• **GIVEN TASK**
Copy the lines of the records that begin with the line containing "You are a GUI" and go on through the line containing "800302303 (305, 2479)", putting "Play" in place of "T-mobile" and leaving everything else the same. Give only those lines.

================

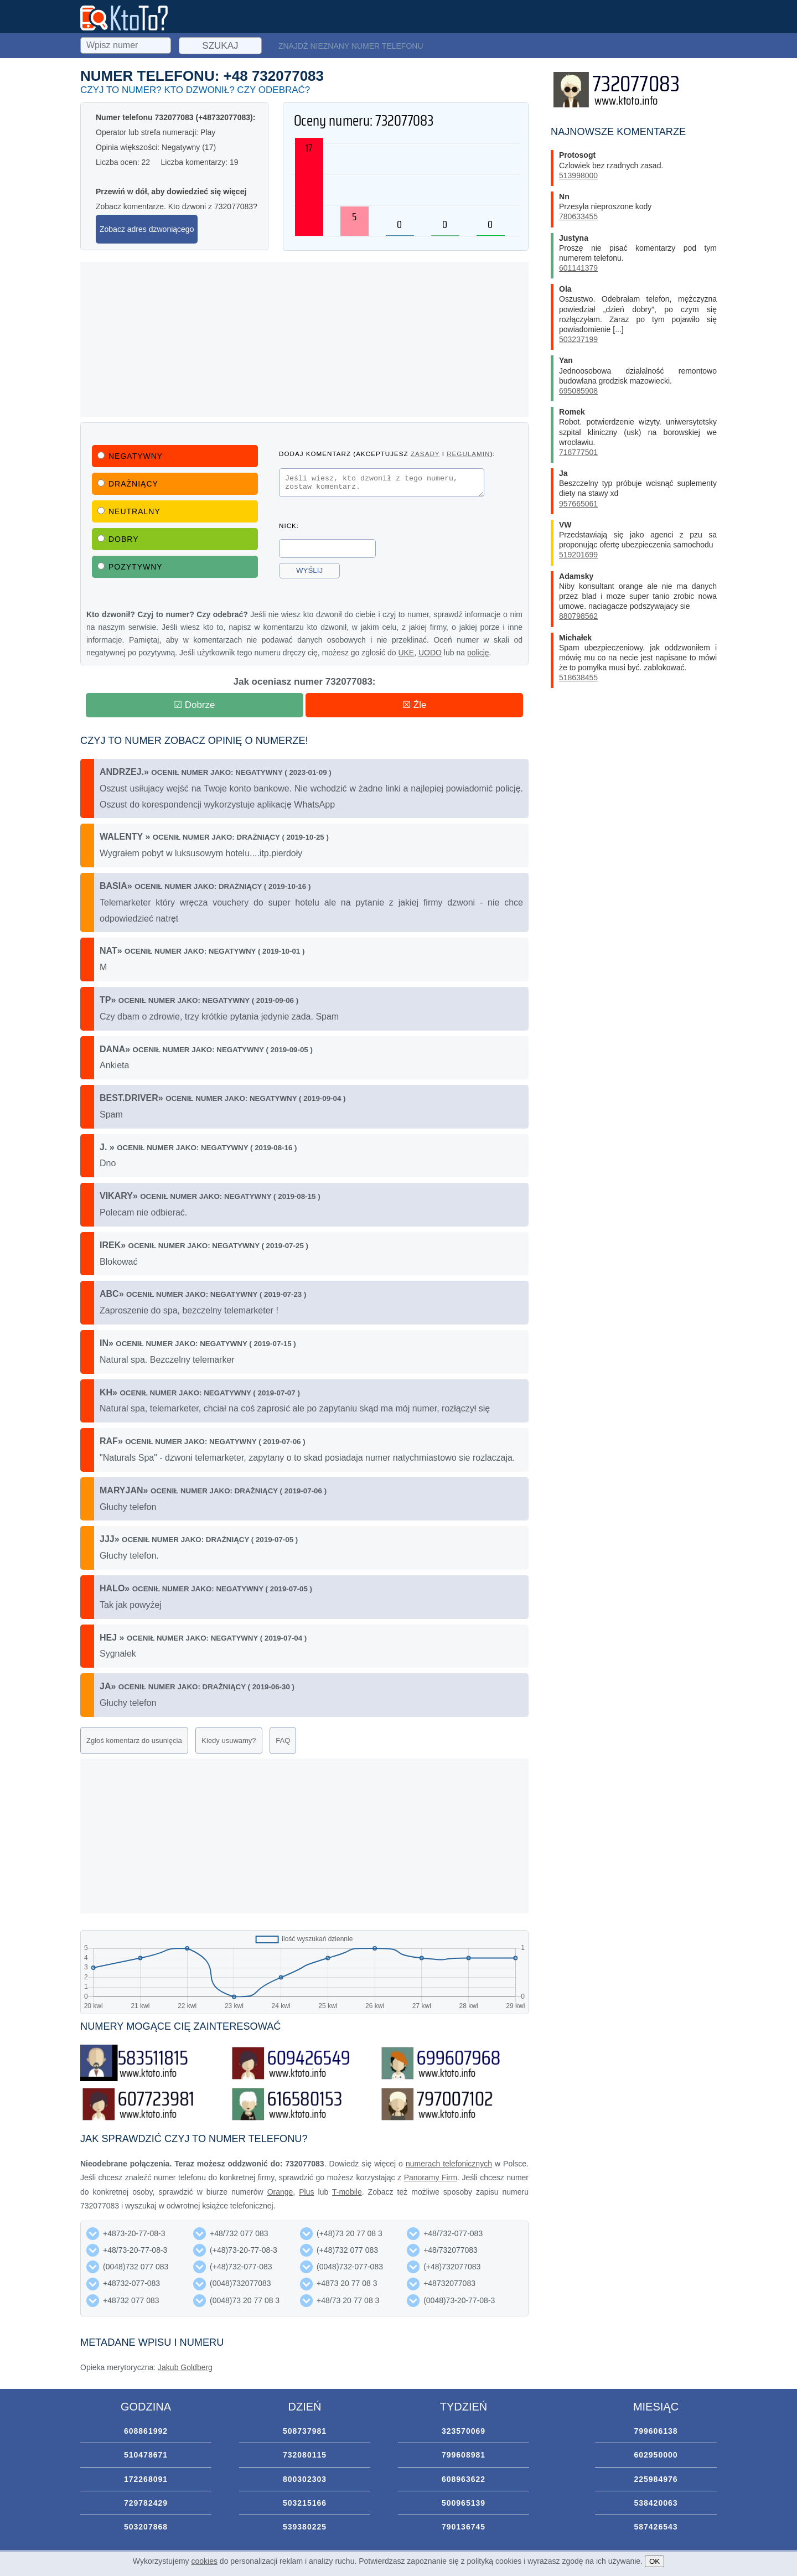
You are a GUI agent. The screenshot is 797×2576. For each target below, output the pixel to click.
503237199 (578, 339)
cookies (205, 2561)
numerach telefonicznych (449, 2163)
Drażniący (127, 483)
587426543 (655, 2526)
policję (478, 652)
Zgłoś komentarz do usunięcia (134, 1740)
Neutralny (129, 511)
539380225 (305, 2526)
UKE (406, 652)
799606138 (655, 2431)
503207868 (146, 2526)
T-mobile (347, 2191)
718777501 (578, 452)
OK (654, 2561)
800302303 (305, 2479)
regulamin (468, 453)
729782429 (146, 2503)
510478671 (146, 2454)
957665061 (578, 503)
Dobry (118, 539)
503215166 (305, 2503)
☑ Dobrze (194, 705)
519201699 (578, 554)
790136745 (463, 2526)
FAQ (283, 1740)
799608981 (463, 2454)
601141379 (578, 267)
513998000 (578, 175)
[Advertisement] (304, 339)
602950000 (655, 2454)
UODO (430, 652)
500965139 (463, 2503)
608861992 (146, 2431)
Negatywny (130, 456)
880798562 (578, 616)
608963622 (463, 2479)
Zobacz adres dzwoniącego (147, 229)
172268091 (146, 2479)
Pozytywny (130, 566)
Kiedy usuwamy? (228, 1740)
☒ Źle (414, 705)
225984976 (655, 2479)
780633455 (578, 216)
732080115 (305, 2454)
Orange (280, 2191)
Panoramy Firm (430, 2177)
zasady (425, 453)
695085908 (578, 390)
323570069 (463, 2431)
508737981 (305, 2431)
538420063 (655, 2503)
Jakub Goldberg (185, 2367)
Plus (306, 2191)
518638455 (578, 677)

================

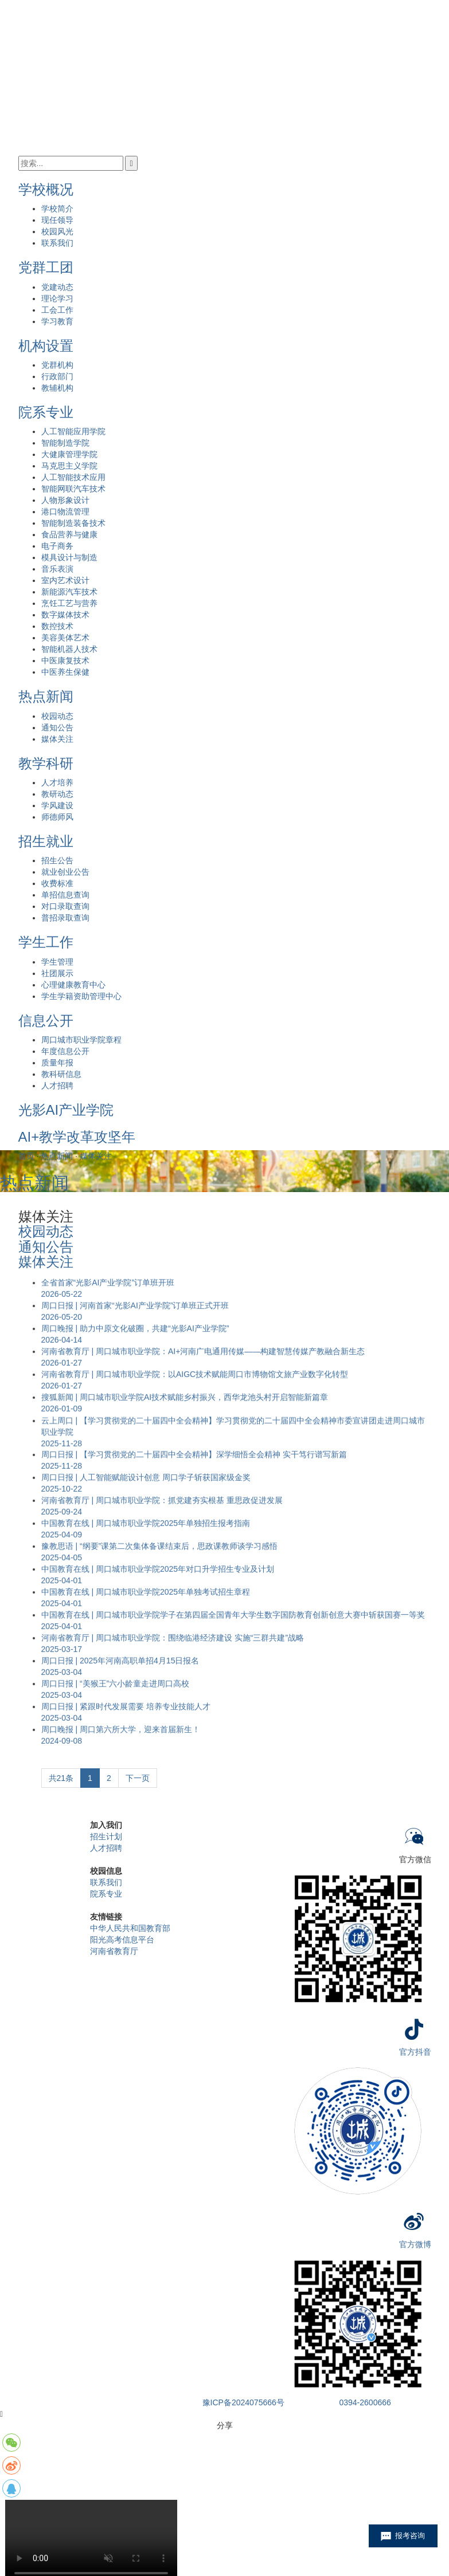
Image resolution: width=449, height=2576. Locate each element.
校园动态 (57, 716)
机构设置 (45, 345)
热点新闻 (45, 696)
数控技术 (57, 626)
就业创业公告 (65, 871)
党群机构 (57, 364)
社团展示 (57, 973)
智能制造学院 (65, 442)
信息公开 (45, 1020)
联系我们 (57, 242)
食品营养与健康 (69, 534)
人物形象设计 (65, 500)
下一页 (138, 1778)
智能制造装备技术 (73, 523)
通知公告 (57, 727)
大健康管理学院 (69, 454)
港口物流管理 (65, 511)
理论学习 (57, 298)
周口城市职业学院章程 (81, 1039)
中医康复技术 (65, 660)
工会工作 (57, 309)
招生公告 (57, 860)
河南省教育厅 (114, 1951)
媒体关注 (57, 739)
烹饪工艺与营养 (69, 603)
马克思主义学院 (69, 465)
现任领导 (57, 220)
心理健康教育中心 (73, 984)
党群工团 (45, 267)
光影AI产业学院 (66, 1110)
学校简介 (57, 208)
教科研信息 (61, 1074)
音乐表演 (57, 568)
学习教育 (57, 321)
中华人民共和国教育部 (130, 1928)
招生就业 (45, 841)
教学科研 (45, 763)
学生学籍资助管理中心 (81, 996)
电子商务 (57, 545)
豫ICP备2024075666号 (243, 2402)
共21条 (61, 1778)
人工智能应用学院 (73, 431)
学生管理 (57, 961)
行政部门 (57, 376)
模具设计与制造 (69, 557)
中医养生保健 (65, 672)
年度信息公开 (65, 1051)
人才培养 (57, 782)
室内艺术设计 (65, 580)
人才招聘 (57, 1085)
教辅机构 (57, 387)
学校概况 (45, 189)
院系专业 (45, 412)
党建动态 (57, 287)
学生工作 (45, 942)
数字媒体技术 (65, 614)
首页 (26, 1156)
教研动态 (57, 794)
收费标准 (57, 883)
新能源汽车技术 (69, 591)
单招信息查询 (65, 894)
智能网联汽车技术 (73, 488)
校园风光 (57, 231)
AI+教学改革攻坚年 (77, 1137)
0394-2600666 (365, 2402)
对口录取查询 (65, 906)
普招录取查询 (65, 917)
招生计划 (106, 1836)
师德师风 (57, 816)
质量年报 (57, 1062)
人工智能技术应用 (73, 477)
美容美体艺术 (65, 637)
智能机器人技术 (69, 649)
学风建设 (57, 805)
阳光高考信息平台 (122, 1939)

================

• **THE OUTPUT**
You are a GUI agent. The screenshot is 797×2576. For each target below, output the pixel to click.
503237199 (578, 339)
cookies (205, 2561)
numerach telefonicznych (449, 2163)
Drażniący (127, 483)
587426543 (655, 2526)
policję (478, 652)
Zgłoś komentarz do usunięcia (134, 1740)
Neutralny (129, 511)
539380225 (305, 2526)
UKE (406, 652)
799606138 (655, 2431)
503207868 (146, 2526)
Play (347, 2191)
718777501 (578, 452)
OK (654, 2561)
800302303 (305, 2479)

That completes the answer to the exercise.